Грузовые суда в гавани лениво покачивались возле причалов; поверхность моря была сплошь покрыта кругами от дождевых капель, а палубы залиты водой. На мощёных улицах и асфальтовых дорожках в порту лужи разрослись до размеров небольших озёр. Тёмные тучи нависали так низко, что почти касались дымовых труб кораблей, а шум ливня заглушал все прочие звуки.
Лондонское такси нерешительно пробиралось по лужах вдоль портовой набережной. Брадди Данк, сидящий за рулём, что-то ворчал себе под нос и щурился в лобовое стекло, пытаясь разглядеть путь поверх усердно работающих, но почти бесполезных дворников.
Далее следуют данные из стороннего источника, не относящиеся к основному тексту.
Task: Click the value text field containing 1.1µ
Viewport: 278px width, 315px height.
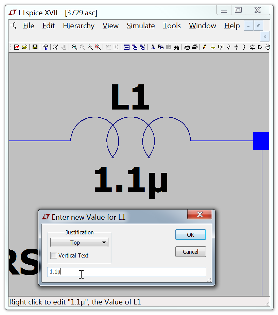Action: [x=126, y=272]
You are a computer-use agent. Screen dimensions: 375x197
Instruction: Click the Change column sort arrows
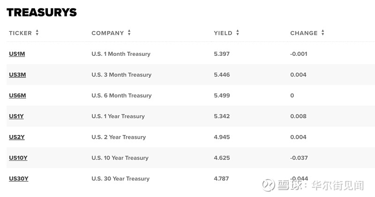323,32
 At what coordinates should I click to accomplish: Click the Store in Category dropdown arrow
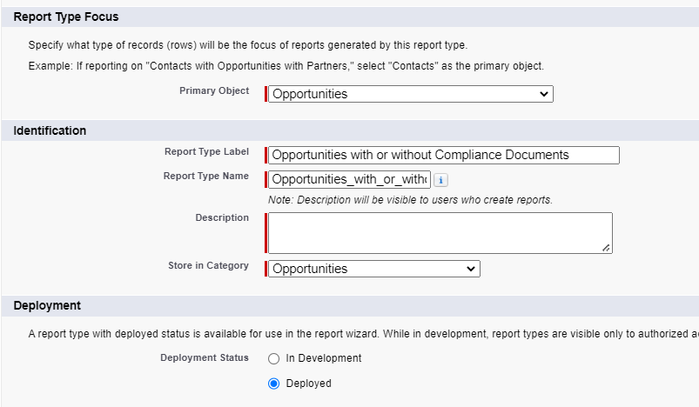pyautogui.click(x=471, y=269)
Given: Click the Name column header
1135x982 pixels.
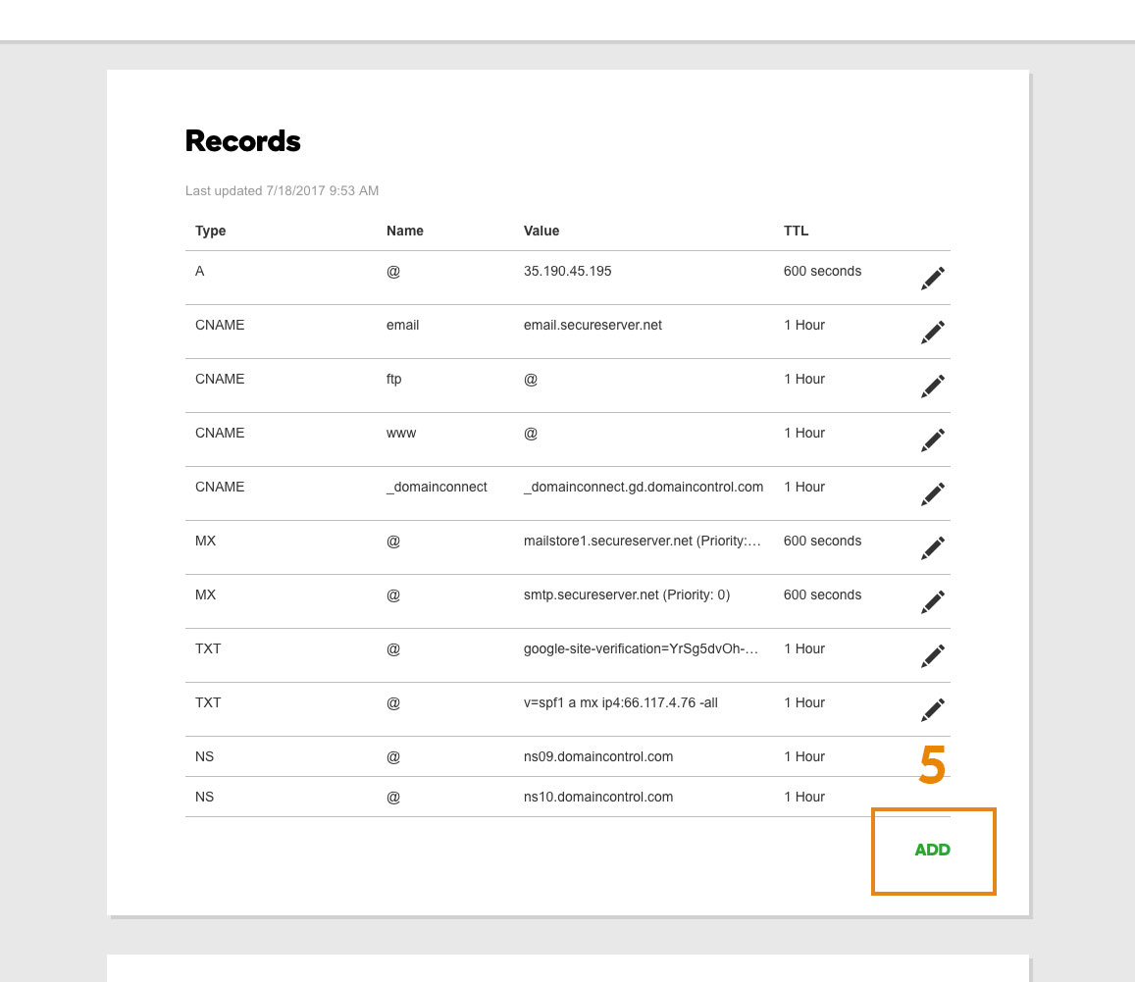Looking at the screenshot, I should coord(404,231).
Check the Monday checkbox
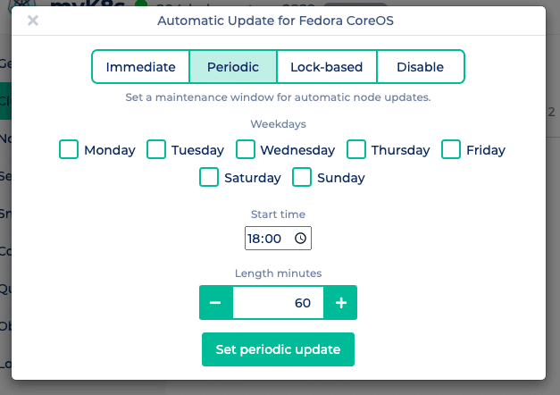Screen dimensions: 560x395 69,149
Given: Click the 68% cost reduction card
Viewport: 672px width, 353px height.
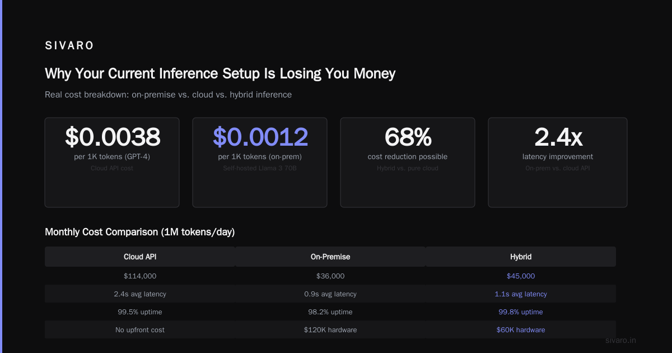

Вдоль набережной местами возвышались груды грузов, некоторые под брезентом, другие под проливным дождём. У каждой такой горы Брадди останавливал такси, а Эндрю Пинкхэм с заднего сиденья всматривался сквозь залитое водой боковое окно, пытаясь различить маркировку – сведения о владельце и пункте назначения – нанесённую на тару.
– Чтоб этого сэра М черти взяли, – пробурчал про себя Брадди, остановившись у очередной безымянной кучи. – Стоит возникнуть трудностям – его и след простыл.
Эндрю, наклонившись к приоткрытой перегородке между передними и задними сиденьями, спросил:
– Что ты говоришь?
– Ничего, приятель, ровным счётом ничего. Ну, что насчёт этой партии груза?
– Минутку. – Эндрю прижался носом к боковому окну, зажмурил один глаз и прищурил второй, затем прочитал вслух: – Военно-воздушные силы Ирана!
– Что-что?
– Военно-воздушные силы Ирана!
– Значит, не наше, – сказал Брадди и двинулся дальше. – Эта клятая наводка от этой клятой девчонки, наверное, уже в воду канула, – пробормотал он. – Прям как мы с тобой, чёрт возьми.
– Что ты говоришь?
– Ничего, клятый боже, ничего! Занимайся своим делом, ладно?
– Не обязательно так горячиться, – заметил Эндрю.
– Обязательно, – пробурчал Брадди. – Чёрт… А как насчёт вот этого? – Он затормозил у огромной груды деревянных ящиков с трафаретными надписями на каждом.
Эндрю в очередной раз прижался носом к боковому окну, но, прежде чем он успел что-либо прочесть, стекло затуманилось от его дыхания.
– Это оно? – спросил Брадди.
– Не знаю, – ответил Эндрю, протирая стекло рукавом своего пальто «барберри». – Не могу ничего различить из-за дождя.
– Так открой клятое окно.
– Боюсь утонуть, – сказал Эндрю. – Ты не мог, случайно, съехать с края пирса, сам того не заметив?
– Ха-ха, – отозвался Брадди. – Открывай клятое окно и давай поскорее покончим с этим делом.
Даже спокойный обычно Эндрю начал терять терпение из-за скверной погоды.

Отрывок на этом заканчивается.